**Your task**
Give exactly the lines from the one that contains "Given: Click the" through the end of the entries below, both included; the pictures stay out.

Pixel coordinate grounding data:

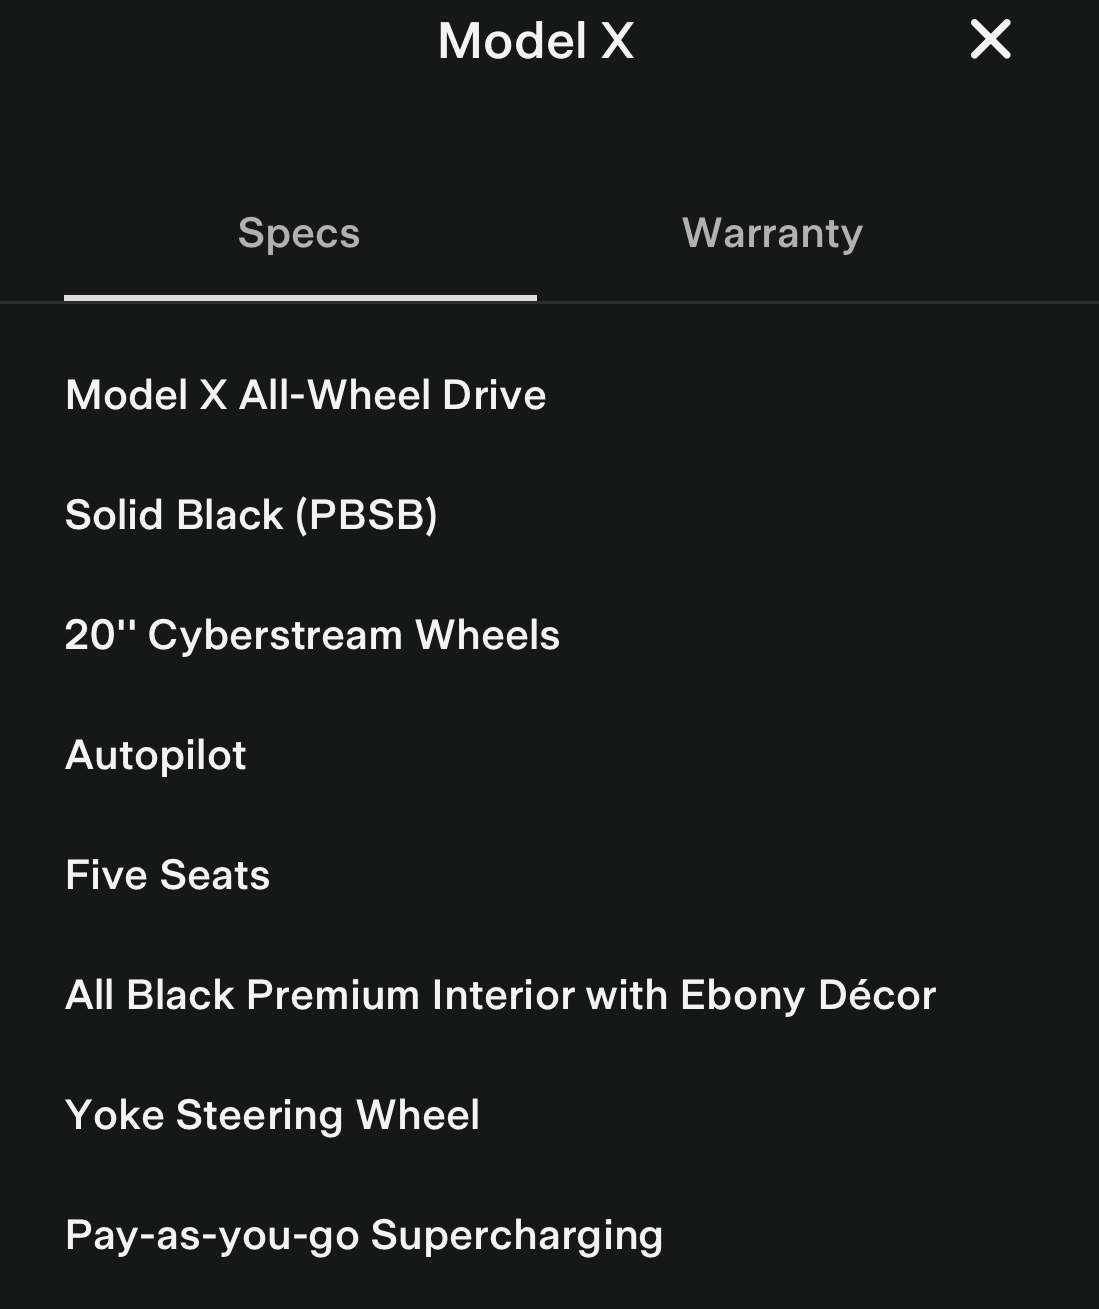Select the Specs tab
Screen dimensions: 1099x1309
pyautogui.click(x=299, y=233)
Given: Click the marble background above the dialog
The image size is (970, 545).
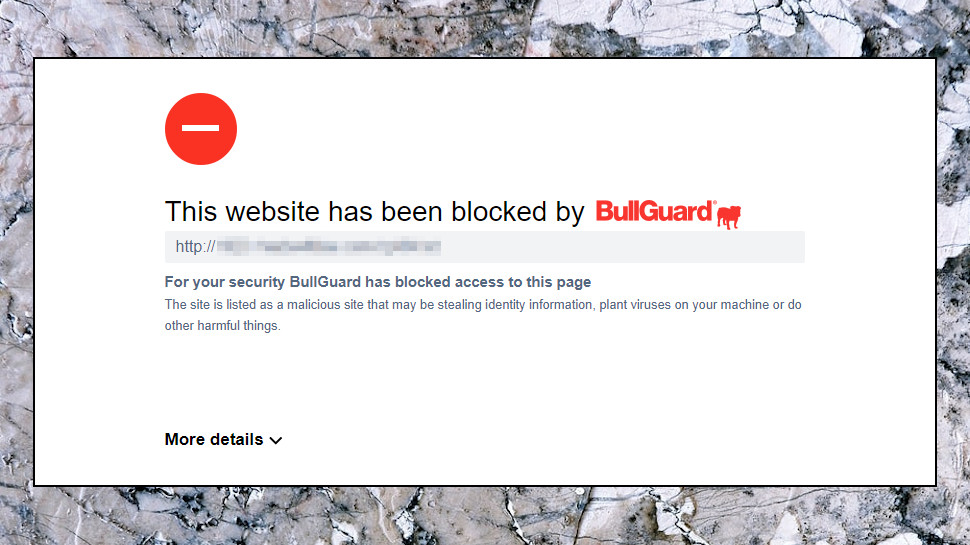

**Solution to this task**
Given: Click the marble background above the dialog
The image size is (970, 545).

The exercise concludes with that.